Add to that cumulative improvements in instrumentation that expanded the potential for observation: think telescope and microscope and the profound innovations that took place since their introduction. Every improvement in the ability to observe is accompanied by an increase in theory which leads more advanced instruments, improved knowledge base and theory and to more more questions that starts the cycle over.

Many facets of algebra and the calculus had been worked out by the Greeks and Arabs and the Persians (Egyptians, Indians, etc., but had been lost to western, Latinized, European intellectuals and scholars until imported through Byzantine trade with Europe (and Muslim conquests north of the Mediterranean Sea. As Cantor notes, "The penetration of Arabic mathematics into western Europe was for the first time opening up to European thinkers the mathematical dimension in human thought."

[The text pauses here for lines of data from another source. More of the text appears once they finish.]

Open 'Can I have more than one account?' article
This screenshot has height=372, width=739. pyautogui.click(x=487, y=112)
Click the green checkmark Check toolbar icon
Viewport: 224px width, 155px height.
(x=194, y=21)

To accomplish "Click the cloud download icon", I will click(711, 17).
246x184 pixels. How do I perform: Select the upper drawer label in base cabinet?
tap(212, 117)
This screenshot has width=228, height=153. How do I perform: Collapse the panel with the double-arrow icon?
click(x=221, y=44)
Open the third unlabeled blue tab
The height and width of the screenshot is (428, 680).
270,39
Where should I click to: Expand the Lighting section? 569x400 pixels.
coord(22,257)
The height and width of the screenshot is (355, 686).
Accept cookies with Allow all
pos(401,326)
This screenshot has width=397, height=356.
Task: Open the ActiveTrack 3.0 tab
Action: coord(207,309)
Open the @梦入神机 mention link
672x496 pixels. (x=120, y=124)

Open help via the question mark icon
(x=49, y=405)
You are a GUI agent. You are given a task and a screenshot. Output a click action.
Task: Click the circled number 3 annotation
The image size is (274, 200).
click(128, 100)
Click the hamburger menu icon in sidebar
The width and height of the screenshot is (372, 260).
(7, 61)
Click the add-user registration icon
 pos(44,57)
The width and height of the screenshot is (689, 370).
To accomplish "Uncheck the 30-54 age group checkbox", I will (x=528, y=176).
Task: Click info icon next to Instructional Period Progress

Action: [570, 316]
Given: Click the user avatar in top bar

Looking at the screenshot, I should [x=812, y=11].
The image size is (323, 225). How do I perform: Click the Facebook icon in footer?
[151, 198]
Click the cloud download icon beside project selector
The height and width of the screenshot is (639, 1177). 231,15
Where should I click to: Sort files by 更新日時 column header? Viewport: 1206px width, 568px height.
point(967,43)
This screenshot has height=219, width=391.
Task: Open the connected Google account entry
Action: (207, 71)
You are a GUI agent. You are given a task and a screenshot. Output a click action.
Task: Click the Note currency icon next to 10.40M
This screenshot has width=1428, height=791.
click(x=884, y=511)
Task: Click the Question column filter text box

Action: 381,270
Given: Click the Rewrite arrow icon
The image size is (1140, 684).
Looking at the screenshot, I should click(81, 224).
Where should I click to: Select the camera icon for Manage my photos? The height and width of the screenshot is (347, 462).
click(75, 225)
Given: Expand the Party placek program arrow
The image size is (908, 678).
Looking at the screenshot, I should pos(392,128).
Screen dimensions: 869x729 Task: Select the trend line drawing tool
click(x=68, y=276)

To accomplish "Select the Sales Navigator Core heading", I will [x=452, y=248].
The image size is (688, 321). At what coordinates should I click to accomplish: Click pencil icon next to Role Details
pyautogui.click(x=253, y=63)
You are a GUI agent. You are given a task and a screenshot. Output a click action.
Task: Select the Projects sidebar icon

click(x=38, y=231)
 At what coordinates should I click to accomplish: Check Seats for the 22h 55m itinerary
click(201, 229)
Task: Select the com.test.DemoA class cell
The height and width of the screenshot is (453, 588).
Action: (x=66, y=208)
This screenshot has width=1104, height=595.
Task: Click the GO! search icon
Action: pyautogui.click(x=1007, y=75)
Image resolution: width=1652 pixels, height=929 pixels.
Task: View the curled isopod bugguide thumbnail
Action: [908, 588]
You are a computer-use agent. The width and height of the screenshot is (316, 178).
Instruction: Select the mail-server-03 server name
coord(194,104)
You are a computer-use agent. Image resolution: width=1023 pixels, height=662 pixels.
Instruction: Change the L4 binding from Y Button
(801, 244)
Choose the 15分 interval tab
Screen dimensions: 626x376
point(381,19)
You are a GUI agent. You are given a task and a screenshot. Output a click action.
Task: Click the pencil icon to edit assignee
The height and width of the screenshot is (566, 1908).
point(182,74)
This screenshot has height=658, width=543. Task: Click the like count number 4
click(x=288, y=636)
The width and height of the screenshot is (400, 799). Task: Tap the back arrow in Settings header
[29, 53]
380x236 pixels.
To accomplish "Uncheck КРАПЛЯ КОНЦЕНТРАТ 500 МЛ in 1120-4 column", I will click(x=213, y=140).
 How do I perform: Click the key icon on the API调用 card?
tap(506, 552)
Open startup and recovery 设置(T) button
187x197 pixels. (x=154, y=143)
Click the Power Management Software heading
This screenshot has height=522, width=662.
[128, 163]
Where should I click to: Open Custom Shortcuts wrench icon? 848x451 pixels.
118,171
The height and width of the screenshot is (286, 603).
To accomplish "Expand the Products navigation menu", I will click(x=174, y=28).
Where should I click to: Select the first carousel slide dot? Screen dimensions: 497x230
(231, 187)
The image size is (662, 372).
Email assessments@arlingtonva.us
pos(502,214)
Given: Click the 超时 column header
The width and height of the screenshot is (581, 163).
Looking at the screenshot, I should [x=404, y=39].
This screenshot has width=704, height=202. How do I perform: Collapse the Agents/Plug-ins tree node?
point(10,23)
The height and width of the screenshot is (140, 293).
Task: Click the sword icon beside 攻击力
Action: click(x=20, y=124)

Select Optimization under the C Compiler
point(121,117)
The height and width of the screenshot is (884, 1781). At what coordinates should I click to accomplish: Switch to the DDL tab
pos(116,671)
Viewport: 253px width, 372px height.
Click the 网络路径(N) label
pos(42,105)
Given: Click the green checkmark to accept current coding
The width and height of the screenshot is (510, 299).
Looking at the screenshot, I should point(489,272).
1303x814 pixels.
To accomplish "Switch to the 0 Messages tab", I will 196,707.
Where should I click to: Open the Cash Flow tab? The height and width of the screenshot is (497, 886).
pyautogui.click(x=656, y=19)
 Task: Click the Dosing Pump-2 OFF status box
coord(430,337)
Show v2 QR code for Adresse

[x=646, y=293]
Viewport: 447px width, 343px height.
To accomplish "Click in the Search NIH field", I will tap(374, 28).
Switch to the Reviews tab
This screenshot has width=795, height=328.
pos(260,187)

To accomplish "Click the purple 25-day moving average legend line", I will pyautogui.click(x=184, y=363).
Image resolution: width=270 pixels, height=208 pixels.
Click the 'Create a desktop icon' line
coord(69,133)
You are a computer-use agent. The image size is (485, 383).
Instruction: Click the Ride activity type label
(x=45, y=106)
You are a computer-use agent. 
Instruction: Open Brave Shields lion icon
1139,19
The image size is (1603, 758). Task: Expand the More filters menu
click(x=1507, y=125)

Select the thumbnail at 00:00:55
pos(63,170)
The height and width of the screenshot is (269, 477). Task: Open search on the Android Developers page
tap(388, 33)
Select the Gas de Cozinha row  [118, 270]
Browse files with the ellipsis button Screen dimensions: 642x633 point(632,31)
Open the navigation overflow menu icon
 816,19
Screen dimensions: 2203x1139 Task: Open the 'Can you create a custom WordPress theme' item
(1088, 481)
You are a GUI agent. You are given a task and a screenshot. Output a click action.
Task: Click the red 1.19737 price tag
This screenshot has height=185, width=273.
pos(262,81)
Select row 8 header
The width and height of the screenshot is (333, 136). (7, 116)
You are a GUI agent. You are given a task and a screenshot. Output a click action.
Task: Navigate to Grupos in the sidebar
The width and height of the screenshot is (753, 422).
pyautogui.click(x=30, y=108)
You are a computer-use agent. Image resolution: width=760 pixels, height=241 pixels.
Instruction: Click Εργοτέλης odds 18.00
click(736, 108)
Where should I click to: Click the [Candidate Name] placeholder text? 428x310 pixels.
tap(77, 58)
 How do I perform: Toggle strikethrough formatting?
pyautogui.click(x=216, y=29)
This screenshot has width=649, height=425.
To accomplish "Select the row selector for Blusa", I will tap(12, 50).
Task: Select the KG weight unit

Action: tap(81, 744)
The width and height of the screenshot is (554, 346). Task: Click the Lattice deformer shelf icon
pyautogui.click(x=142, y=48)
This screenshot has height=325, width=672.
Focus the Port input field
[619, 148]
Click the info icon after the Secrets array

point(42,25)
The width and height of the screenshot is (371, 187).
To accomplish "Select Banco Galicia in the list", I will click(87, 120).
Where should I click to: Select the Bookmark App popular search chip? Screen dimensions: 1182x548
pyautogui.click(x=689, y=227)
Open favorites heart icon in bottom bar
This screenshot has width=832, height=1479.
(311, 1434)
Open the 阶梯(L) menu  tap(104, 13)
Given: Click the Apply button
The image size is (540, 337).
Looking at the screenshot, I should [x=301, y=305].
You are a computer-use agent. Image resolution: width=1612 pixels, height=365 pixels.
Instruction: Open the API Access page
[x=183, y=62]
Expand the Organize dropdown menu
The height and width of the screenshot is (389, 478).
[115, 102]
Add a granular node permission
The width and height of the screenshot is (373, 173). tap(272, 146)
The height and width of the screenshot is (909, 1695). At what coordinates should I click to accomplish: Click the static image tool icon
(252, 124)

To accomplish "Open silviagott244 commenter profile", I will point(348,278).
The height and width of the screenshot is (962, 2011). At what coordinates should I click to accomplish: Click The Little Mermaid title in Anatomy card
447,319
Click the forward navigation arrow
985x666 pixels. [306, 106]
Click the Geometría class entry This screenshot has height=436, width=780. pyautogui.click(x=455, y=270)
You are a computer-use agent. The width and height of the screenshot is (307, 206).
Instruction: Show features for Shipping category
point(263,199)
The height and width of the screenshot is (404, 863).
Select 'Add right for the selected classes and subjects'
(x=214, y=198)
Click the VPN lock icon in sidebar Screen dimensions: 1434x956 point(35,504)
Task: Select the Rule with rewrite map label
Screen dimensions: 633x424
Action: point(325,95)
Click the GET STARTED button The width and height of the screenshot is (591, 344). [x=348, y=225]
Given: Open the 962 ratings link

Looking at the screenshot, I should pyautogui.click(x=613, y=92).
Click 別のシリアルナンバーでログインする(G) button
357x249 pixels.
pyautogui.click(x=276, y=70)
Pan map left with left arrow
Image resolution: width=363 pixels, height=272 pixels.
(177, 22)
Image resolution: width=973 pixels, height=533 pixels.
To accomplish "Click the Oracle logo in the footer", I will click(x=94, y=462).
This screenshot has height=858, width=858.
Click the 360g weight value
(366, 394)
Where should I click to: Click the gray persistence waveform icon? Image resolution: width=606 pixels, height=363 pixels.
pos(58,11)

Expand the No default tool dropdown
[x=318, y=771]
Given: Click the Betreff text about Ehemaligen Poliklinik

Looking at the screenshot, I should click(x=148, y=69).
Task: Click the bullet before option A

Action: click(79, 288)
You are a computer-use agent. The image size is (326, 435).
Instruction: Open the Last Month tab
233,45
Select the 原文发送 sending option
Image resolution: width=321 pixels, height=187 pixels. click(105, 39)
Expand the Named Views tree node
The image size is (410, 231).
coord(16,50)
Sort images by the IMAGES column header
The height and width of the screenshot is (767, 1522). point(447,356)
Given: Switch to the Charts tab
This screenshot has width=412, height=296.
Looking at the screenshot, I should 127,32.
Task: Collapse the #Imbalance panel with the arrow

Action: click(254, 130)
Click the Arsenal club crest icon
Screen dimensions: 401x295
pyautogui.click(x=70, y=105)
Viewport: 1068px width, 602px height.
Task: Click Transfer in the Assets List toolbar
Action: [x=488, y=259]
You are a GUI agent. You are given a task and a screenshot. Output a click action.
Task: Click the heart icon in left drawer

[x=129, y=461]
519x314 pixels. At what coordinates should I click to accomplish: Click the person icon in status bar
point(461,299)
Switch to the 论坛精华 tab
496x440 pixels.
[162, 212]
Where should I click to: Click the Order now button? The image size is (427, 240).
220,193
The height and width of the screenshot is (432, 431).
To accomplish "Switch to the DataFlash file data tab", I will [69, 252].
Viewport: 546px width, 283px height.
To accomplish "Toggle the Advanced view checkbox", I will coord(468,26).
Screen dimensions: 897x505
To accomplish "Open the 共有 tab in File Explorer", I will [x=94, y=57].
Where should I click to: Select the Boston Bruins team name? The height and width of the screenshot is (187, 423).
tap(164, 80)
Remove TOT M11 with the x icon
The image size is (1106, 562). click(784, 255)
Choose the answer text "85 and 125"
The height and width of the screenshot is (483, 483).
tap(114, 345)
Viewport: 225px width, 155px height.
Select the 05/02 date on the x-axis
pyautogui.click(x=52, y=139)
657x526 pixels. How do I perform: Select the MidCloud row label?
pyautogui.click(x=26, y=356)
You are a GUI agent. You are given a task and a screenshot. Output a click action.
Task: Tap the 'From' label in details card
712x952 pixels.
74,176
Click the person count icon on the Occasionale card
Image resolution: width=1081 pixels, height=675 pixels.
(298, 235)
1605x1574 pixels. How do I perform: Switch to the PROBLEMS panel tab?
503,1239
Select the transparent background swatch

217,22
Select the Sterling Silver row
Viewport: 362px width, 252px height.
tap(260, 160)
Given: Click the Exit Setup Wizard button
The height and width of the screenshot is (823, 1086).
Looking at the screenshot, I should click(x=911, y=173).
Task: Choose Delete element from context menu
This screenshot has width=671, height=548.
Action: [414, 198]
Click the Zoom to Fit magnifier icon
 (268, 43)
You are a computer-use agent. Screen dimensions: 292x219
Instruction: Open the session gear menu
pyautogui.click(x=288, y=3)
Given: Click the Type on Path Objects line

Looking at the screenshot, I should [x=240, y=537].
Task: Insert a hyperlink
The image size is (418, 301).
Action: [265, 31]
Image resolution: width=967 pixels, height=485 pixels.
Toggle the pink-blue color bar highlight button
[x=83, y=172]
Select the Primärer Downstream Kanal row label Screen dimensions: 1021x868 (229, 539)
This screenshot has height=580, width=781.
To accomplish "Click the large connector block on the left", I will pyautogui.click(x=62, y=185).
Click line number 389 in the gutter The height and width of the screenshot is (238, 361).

And Cantor, speaking of William of Occam (c. 1st half of 14th century), states "the successes of Occam" - and his insistence that "the only valid source of knowledge about the world is what is observable" -

"...helped to set the stage for the scientific revolution of the sixteenth century, but they were separated from the achievements of Galileo, Copernicus, and Newton by their distinctly limited methods of experimentation and inadequate knowledge of quantification. Their [Occam, Bacon, etc.] assertions too often were [brilliant] shots in the dark..."

Add to that the 16th century introduction and growth of the printing press and printing, which allowed for broad and accurate dissemination of new ideas and data, and the stage is set for the "sudden" rise of "modern" science in the 18th and 19th centuries.

I guess that this is a long-winded way of saying that I think I agree with the Straussians' larger thesis. A fourth requirement that I should have mentioned above is need - what are the practical products of science - applied science. Well, better products and improved manufacturing for starters. To that point Cantor writes (regarding research on falling bodies - see Galileo),

"There were no chairs in science...but there were many in dialectics and theology [in the 14th century]; it was more profitable to pursue the latter disciplines than to engage in scientific research that no one, outside of a small circle, appreciated. It was a change in military technology that eventually made mechanics a socially useful subject and encouraged the revival of research in the sixteenth century..." at which time, armies had become sufficiently adept at firing cannonballs so that someone who could devise a formula for falling projectiles [falling bodies] could make a contribution whose empirical value could be understood."

Medicine was also a socially valuable tool in disease-plagued Europe. Following a long history of development of optics and optical theory, the microscope was invented and developed in the late 16th and early 17th centuries which greatly advance the possibilities of medical research (germ theory) for instance).

What a lot of people confuse about the Enlightenment is by thinking that Enlightenment = secularism they feel that they have to argue against it as being opposed to religion or Christianity. It's not. But, in the west, without the rise of a secular perspective starting with the Italian Renaissance, we would still be living in a brutish and limited world of very limited intellectual possibilities.